I'm a professor in the Department of Linguistics at the University of Arizona, and am currently the head of the department. I'm director of the Douglass Phonetics Lab.
I study the messy way people talk when they're talking fast in casual conversation, where they leave out a lot of the sounds and even whole words. For example, in one of my group's recordings, a speaker pronounced "gonna hafta" with just two syllables (sort of "got.tuh"), and in another, a different speaker pronounced "do you have time" as two syllables with no trace of the word "have" at all. Another speaker pronounced "Friday night" as one syllable, something like "freh..." stretched out in time. And yet these fast, "sloppy" pronunciations sound fine if you hear them in context, and are not hard to understand if you're hearing your native language. What's amazing is that this is actually how we communicate information. See the tab "Reduced speech examples" to hear some of these.

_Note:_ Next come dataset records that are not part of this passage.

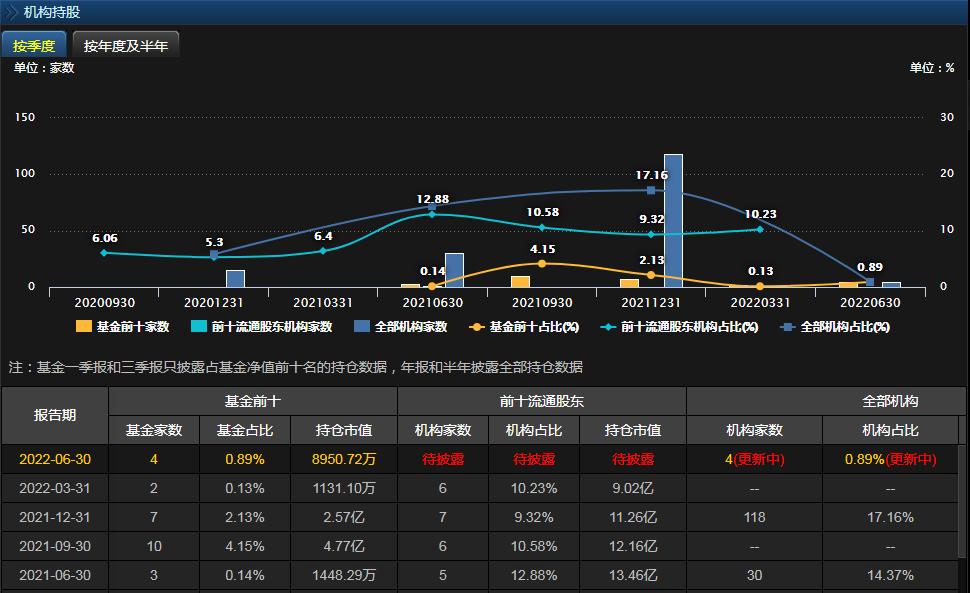The width and height of the screenshot is (970, 593).
Task: Switch to the 按年度及半年 tab
Action: coord(125,45)
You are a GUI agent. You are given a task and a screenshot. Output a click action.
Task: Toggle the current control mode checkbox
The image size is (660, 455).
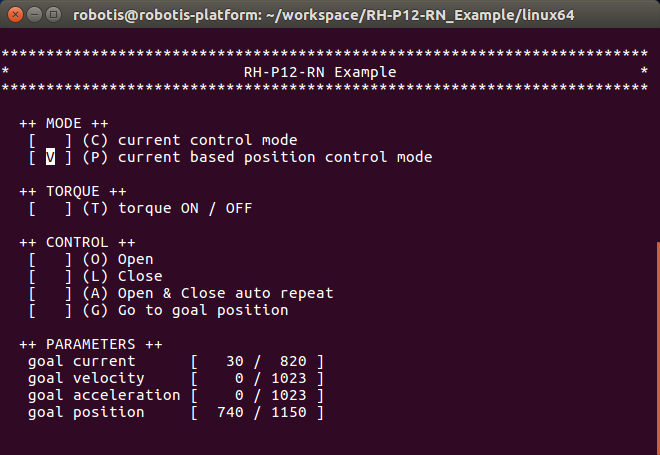(50, 140)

I also work with the Mutsun community of California, a Native American community from near San Juan Bautista CA, to try to help them learn their heritage language (Mutsun) and teach it in their community. The last person who learned Mutsun fluently as a child passed away in 1930, but there are a lot of written records of the language See the "Mutsun language revitalization" tab for that.
My research is divided into two areas: phonetics/psycholinguistics/experimental phonology, and language revitalization. In phonetics, my main interest is production and perception of reduced, spontaneous speech, but I also work on other projects. In language revitalization, I work with the dormant Mutsun language of California (Southern Costanoan) on reclaiming the spoken language through learning from archival materials, primarily from J.P. Harrington. I have worked with Mutsun community members on publishing the dictionary and on language learning materials.
1998 Ph.D. University of California, Berkeley. Department of Linguistics. Dissertation: The Role of Dynamic Cues in Speech Perception, Spoken Word Recognition, and Phonological Universals. Dissertation advisor: John Ohala.
1995 M.A., University of California, Berkeley. Department of Linguistics.
1991 B.A. summa cum laude, University of Minnesota. Majors: Japanese, German. Minor: Latin.